Claro, logo vi que o Ironman no momento havia se tornado algo impossível. Fiquei muito abalado naqueles dias, me tranquei em meu quarto. Porém, percebi que só restavam duas alternativas: ficar fechado em casa ou dar a volta por cima. Então, voltei à fisioterapia, todas as manhãs. E, à tarde e à noite, em casa, eu repetia todos os movimentos.

Foi quando recebi todo apoio. Avisei minha treinadora que eu não sabia quando ou até mesmo se eu voltaria, pois não tinha certeza se os movimentos retornariam ao normal. Ela disse que estava comigo para o que desse e viesse. Na mesma época, recebi uma música de um amigo, que me deixou muito emocionado.

Assim, a chave virou. Pensei: não sei se vou conseguir, mas vou fazer o máximo para chegar lá.

Outro fato me encheu de esperança. O Ironman, que seria em novembro de 2021, por causa da pandemia, havia sido adiado para maio de 2022. Eu não teria muito tempo, mas daria tudo de mim. Aos poucos, voltei a andar e os movimentos foram retornando.

Chegou a época de mais uma São Silvestre. Decidi participar, nem que fosse para caminhar e não chegar ao final. No entanto, ter uma prova em vista me encheu de tanta esperança que em 36 dias eu voltei a correr.

Quando contei ao médico que tinha retornado às corridas, lembro dele dizer que nada explicava a capacidade regenerativa que o meu corpo estava desenvolvendo.

Fiz a São Silvestre e deu tudo certo.

Enfim, o sonho

O Ironman é em Florianópolis. Você tem que nadar 3,8 km em alto mar, pedalar 180 km e correr uma maratona, 42 km.
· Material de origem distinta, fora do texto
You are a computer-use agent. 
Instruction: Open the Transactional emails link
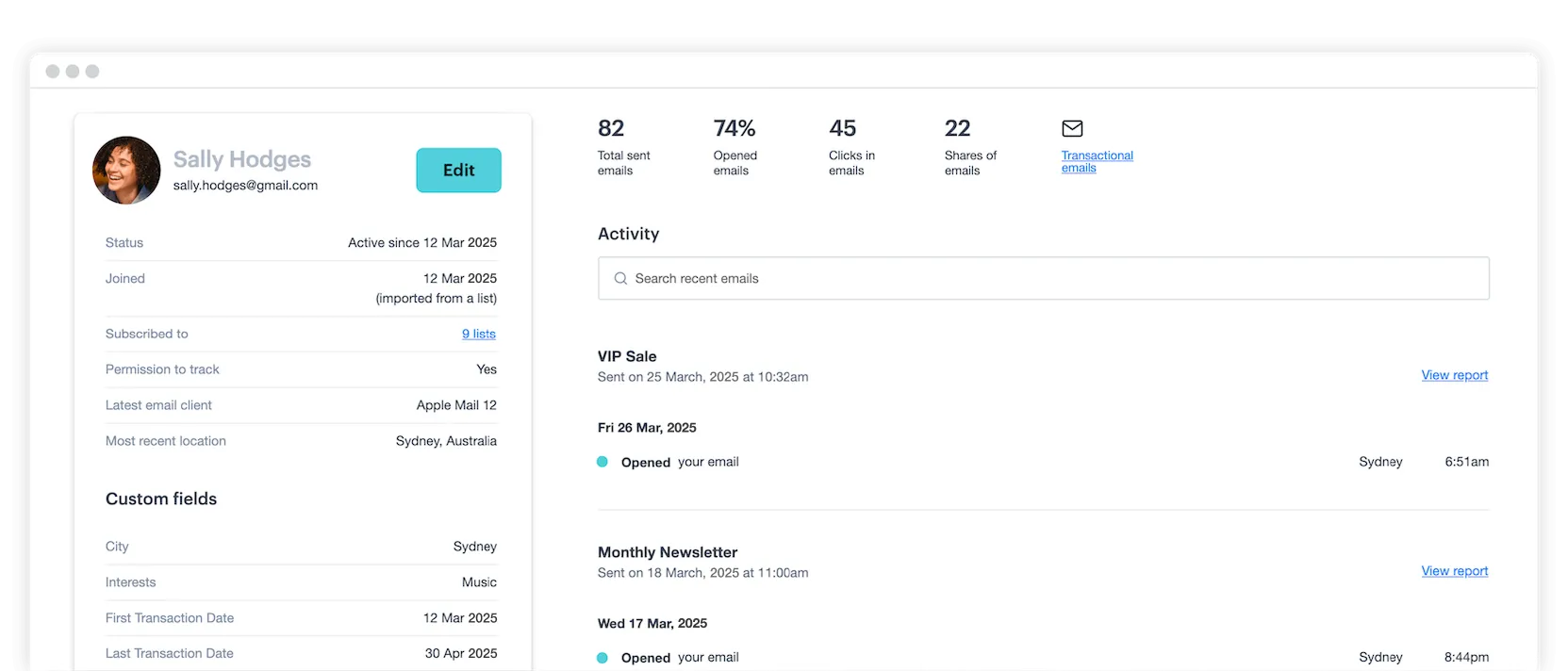(x=1097, y=161)
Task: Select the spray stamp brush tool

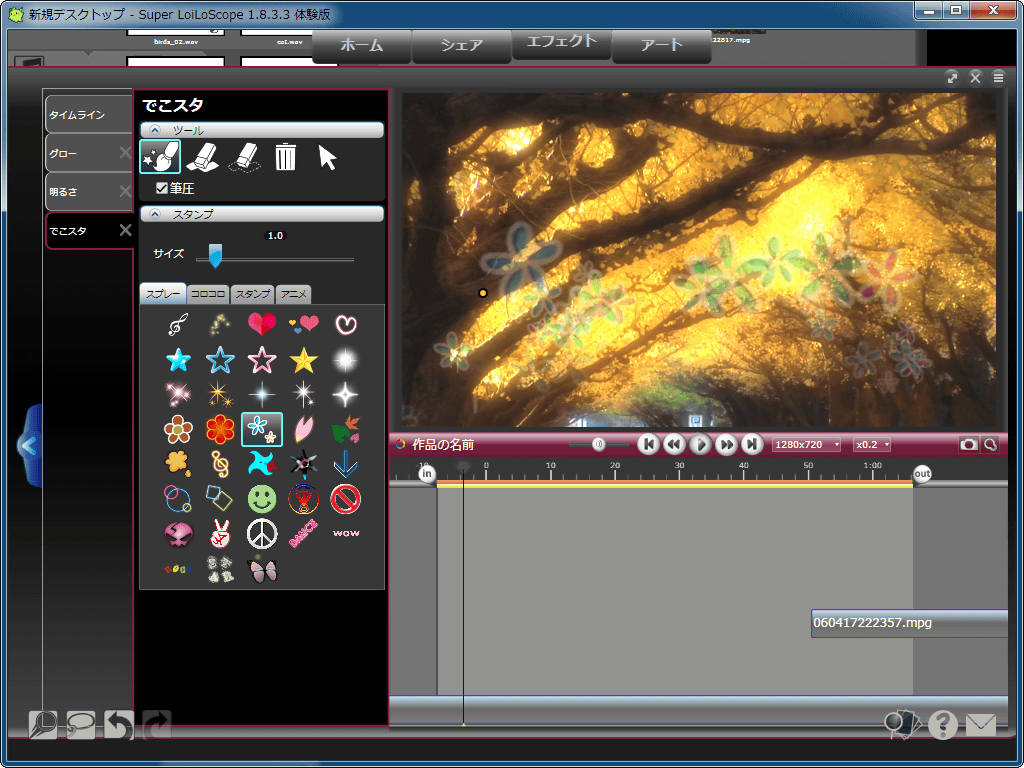Action: click(x=160, y=156)
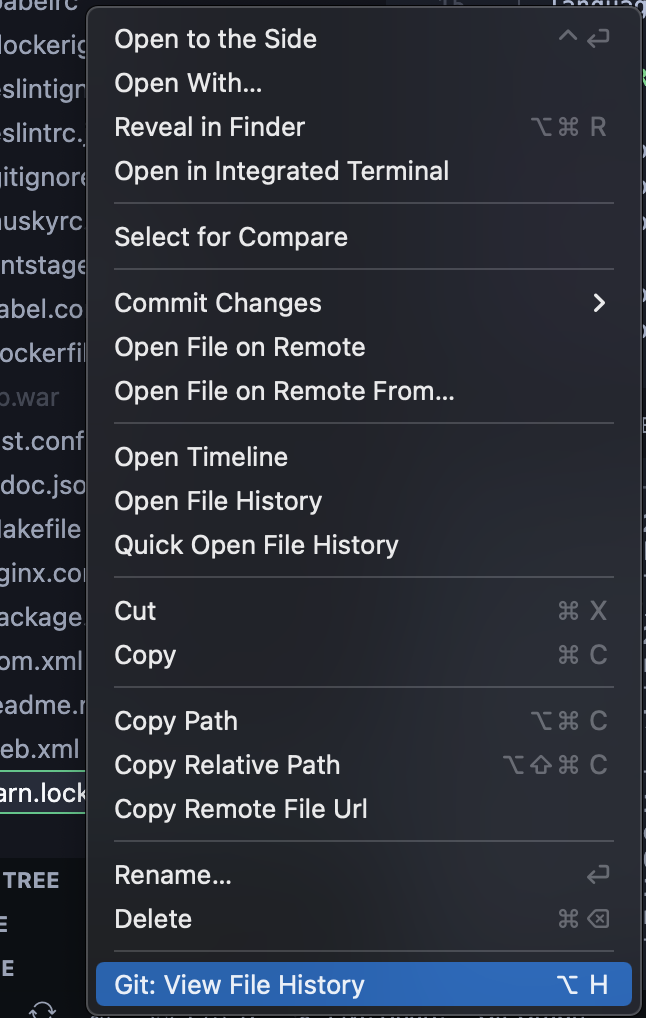Image resolution: width=646 pixels, height=1018 pixels.
Task: Run Git: View File History
Action: pos(239,985)
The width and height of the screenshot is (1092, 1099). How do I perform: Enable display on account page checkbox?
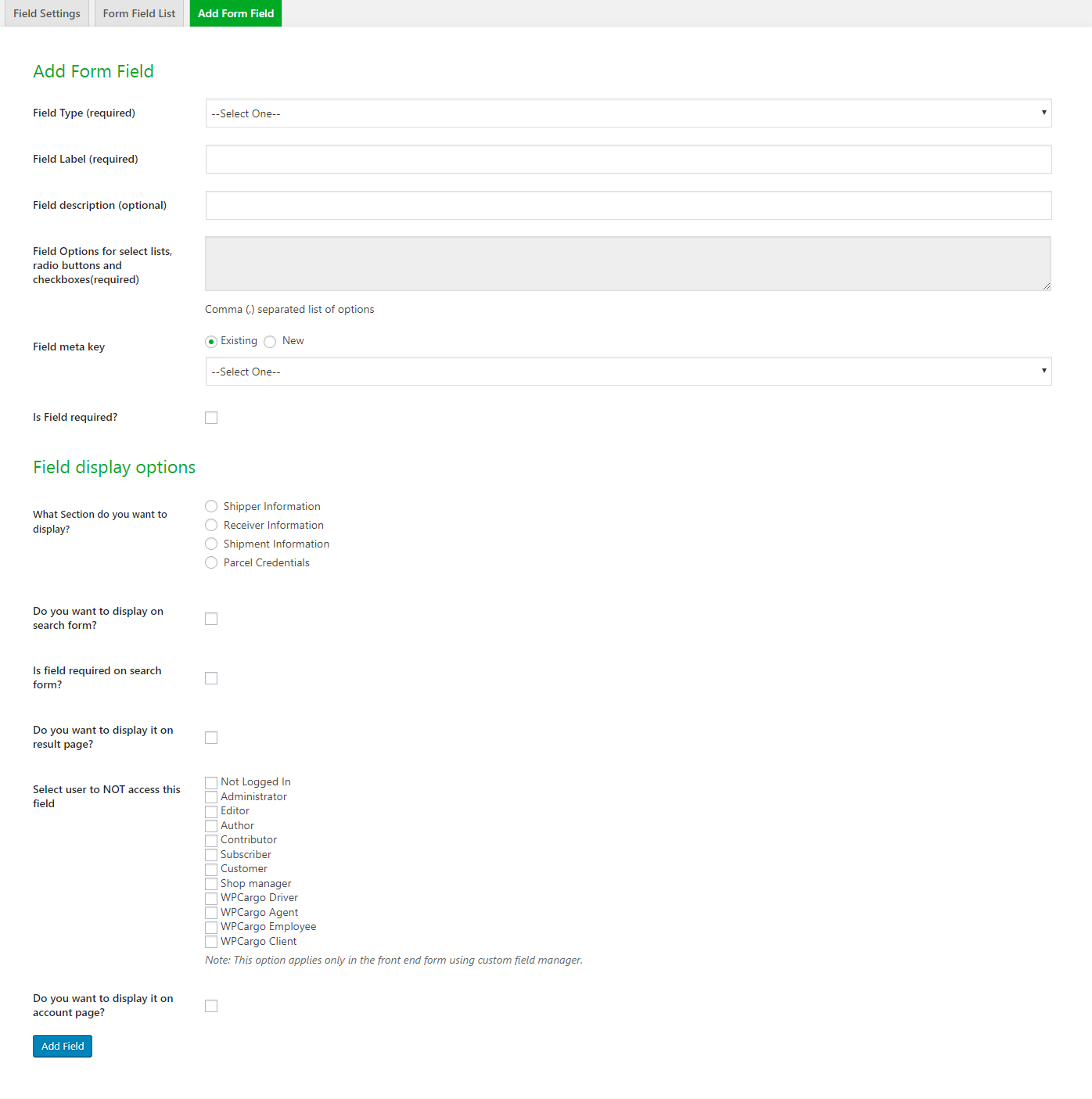[x=211, y=1006]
O treinamento foi cheio de altos e baixos, tantos que minha treinadora só me liberou para fazer a prova quatro semanas antes, quando enfim eu consegui pedalar 180 km.
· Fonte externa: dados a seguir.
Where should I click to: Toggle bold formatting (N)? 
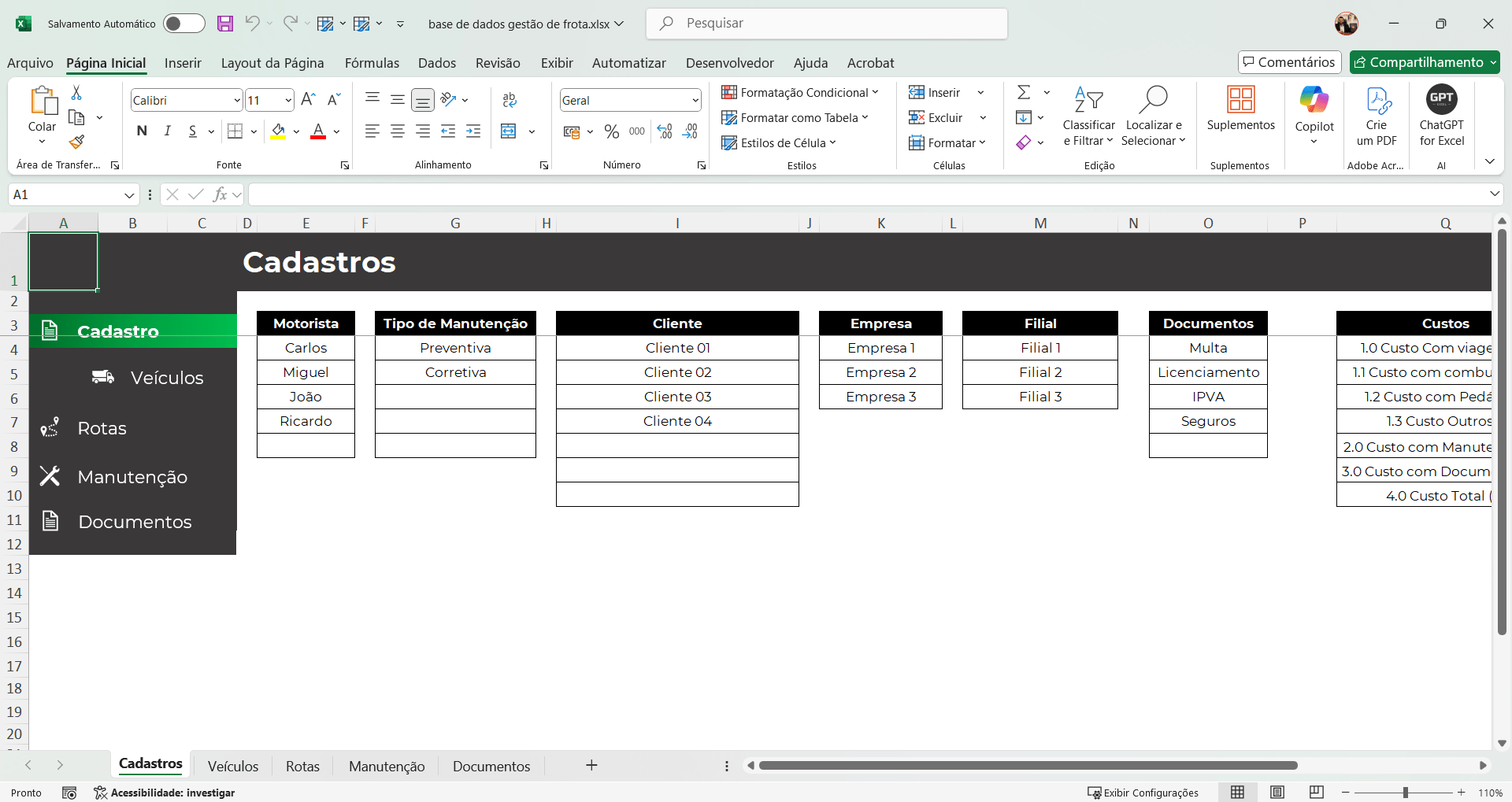click(142, 131)
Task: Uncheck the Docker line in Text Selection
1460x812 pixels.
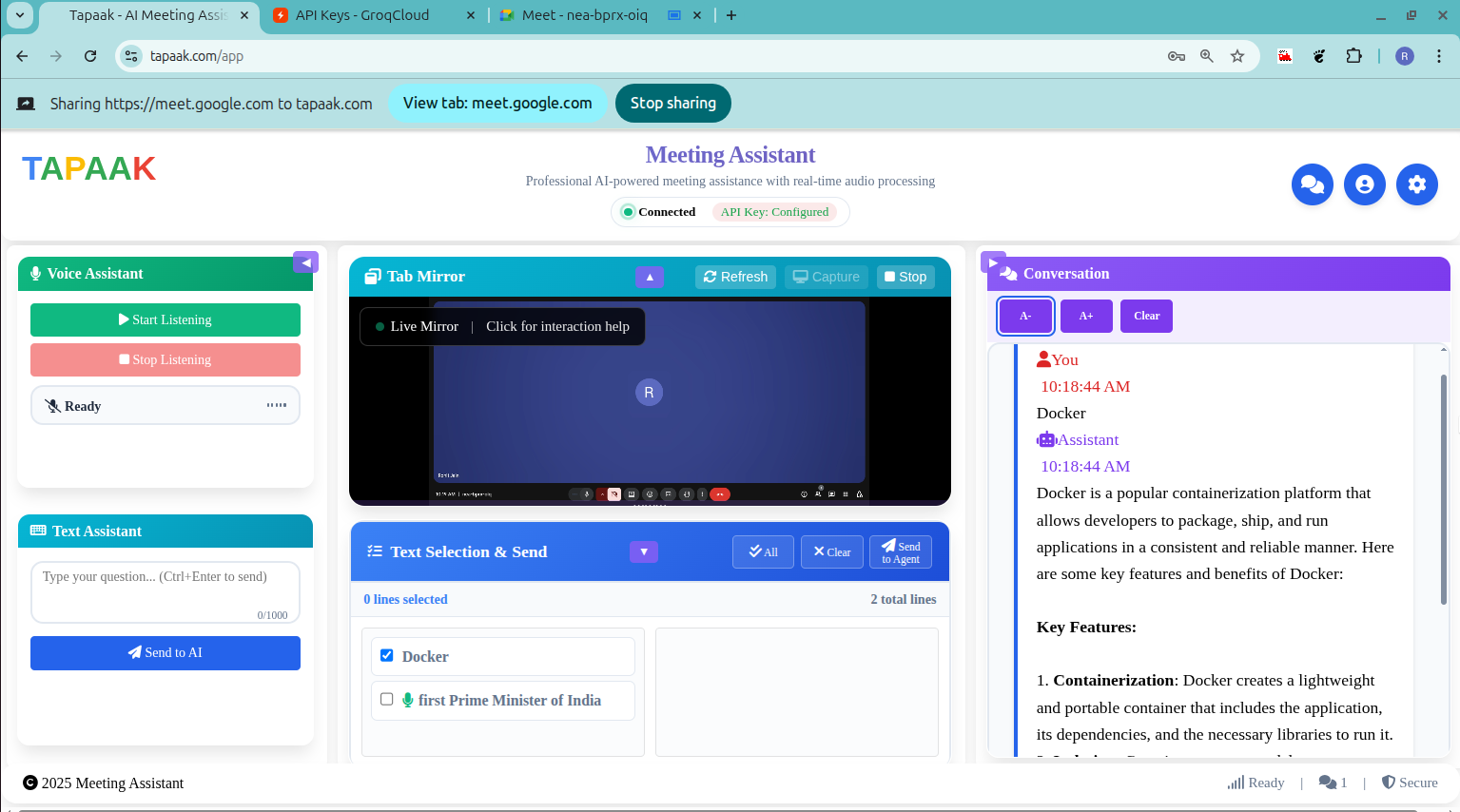Action: coord(386,654)
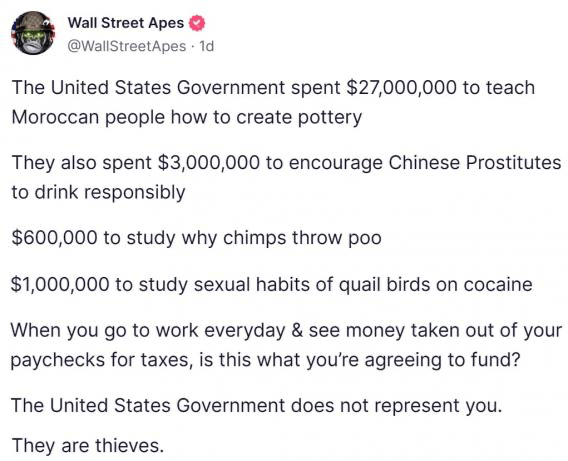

Fui e foi uma experiência incrível. Foram 12 horas de prova, debaixo de chuva do início ao fim – o que a torna ainda mais difícil. Entre todos os problemas, concluí o tão sonhado Ironman.

Durante a prova, eu sabia que estava vivendo uma história de filme. Afinal, eu estava fazendo o mesmo que o atleta daquele filme que eu havia visto, cuja perseverança havia me inspirado tanto.